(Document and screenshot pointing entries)
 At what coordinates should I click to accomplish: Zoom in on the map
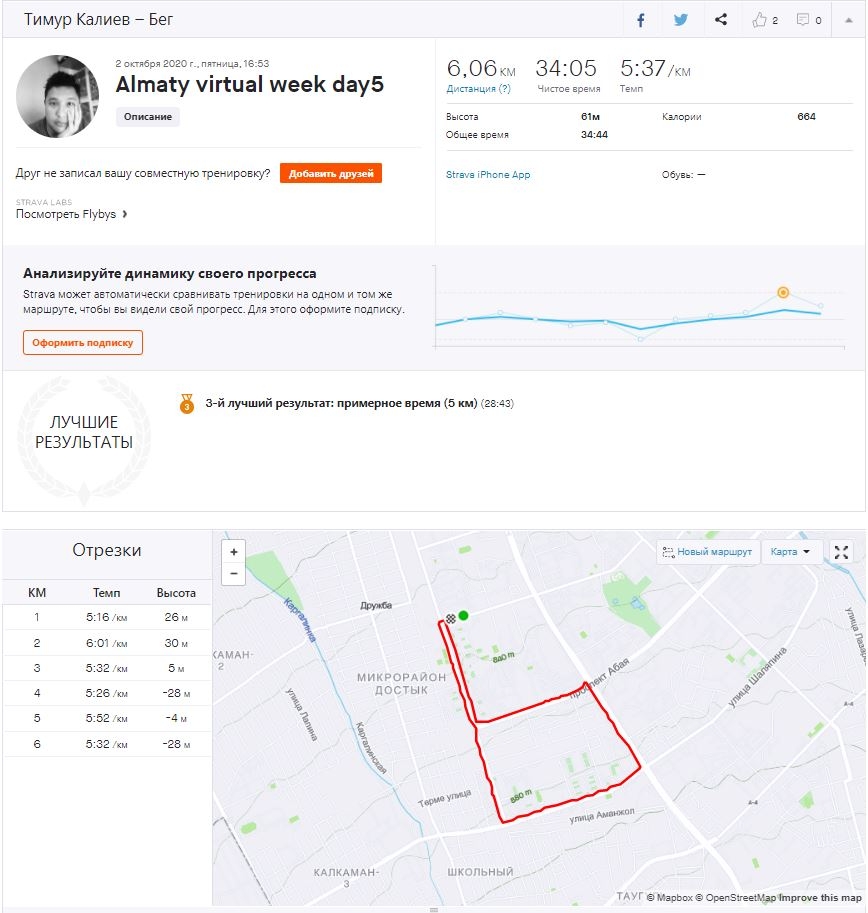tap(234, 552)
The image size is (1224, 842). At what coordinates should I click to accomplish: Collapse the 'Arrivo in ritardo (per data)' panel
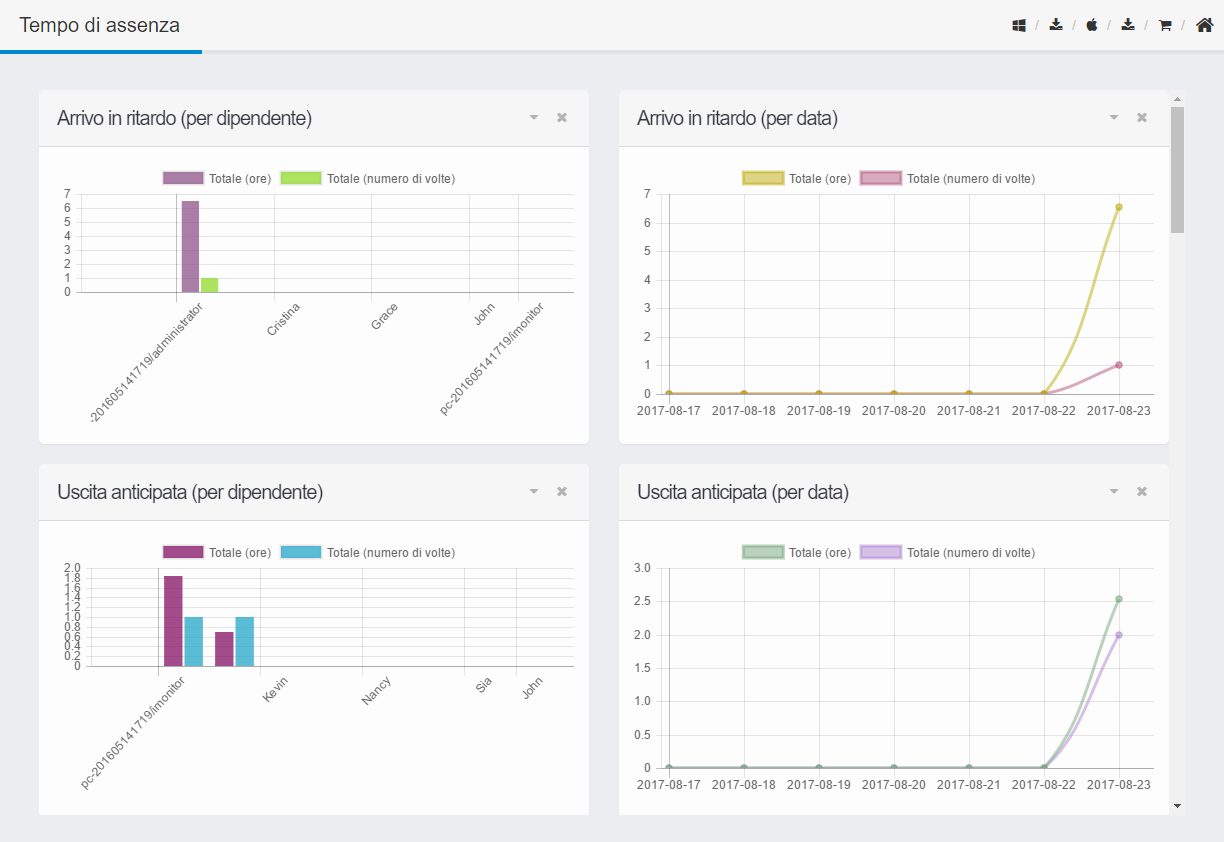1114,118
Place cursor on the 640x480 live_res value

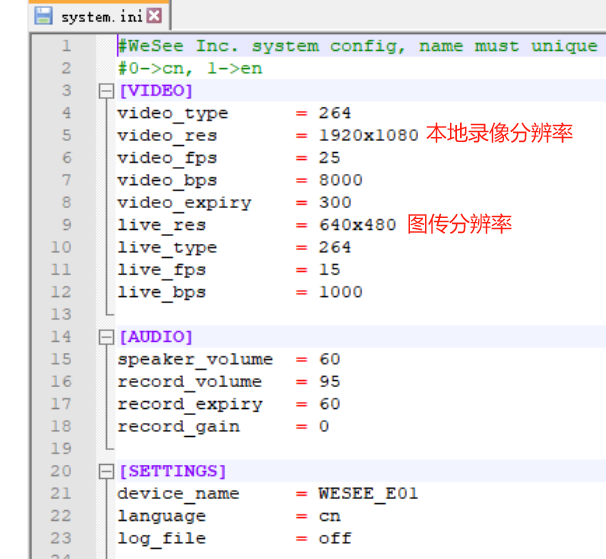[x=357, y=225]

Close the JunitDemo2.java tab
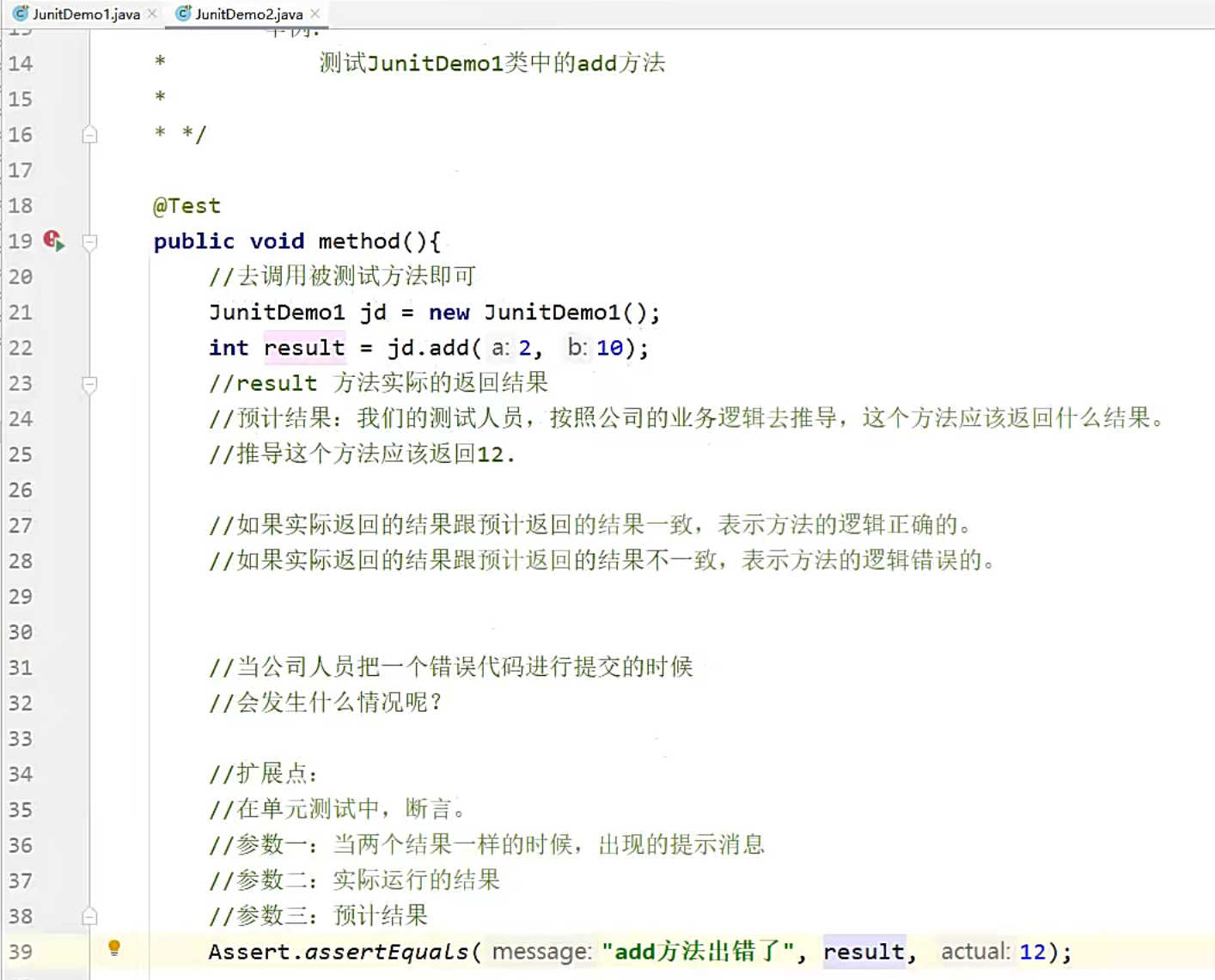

==

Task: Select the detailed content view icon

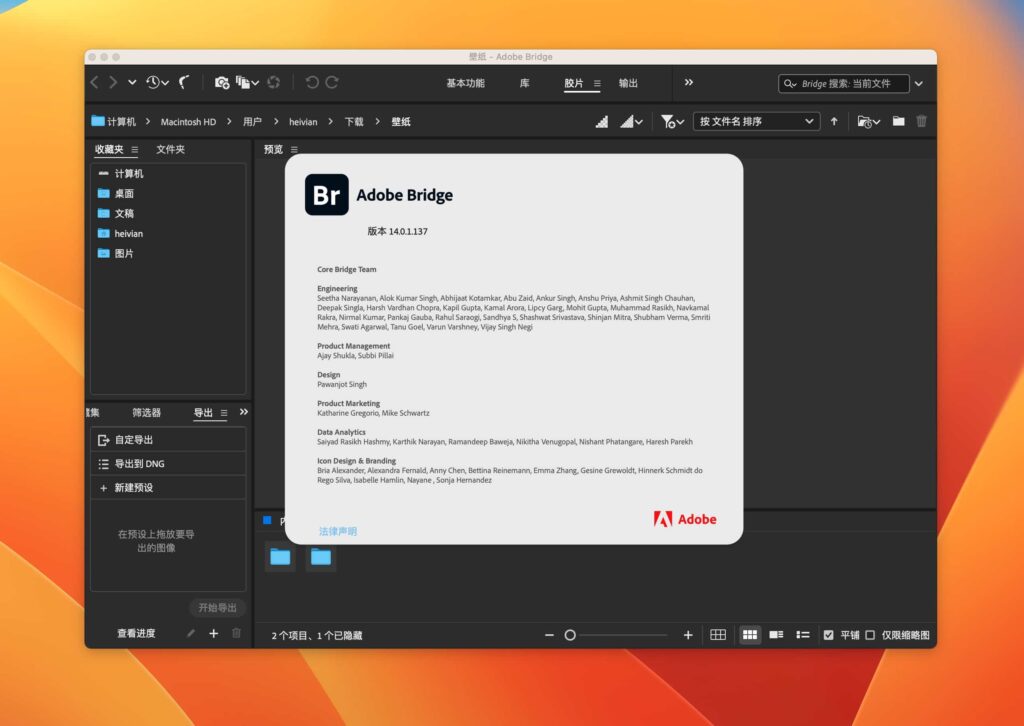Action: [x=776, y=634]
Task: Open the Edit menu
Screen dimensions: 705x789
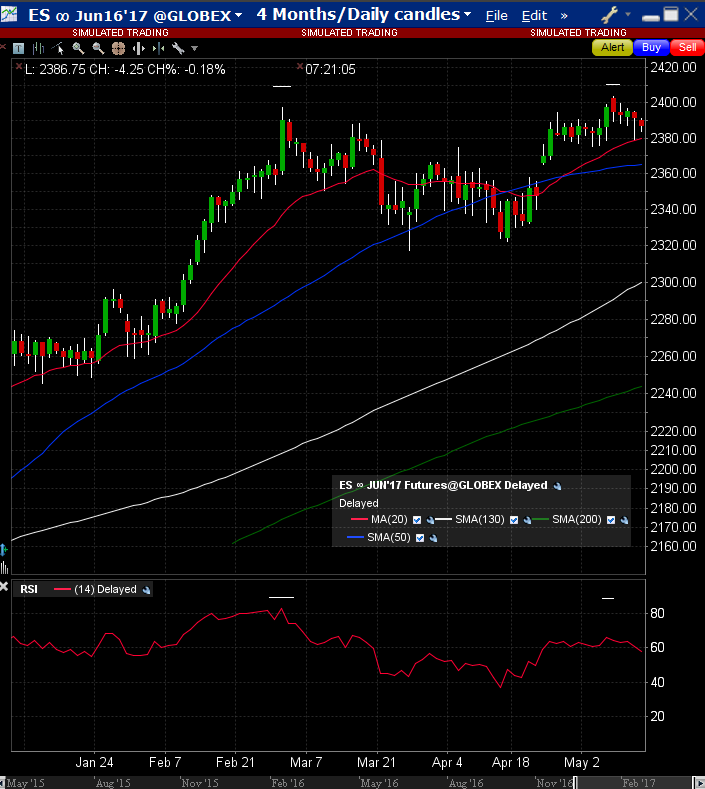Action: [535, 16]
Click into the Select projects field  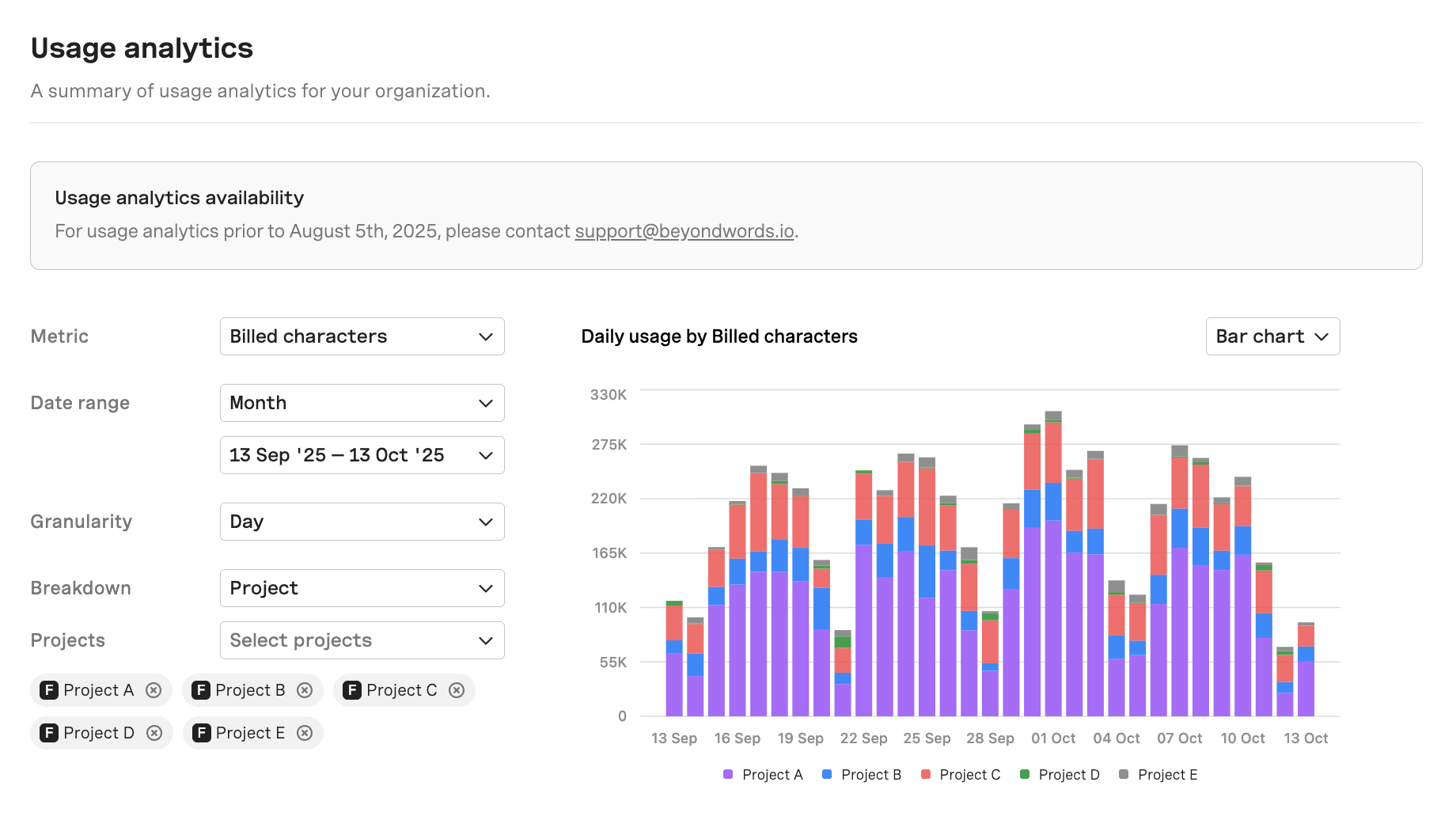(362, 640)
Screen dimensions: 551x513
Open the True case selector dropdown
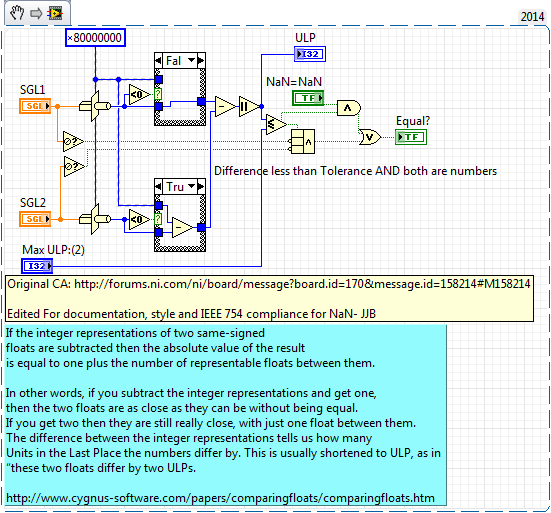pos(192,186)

_TASK REQUIREMENTS_. List every line in the rows above that contains the string "coordinates". Letter case counts.

_SOLUTION TO THE EXERCISE_.
 At what coordinates should I click to accomplish: Zoom in on the map
The image size is (1224, 842). At what coordinates should I click to accomplish: Collapse the 'Arrivo in ritardo (per data)' panel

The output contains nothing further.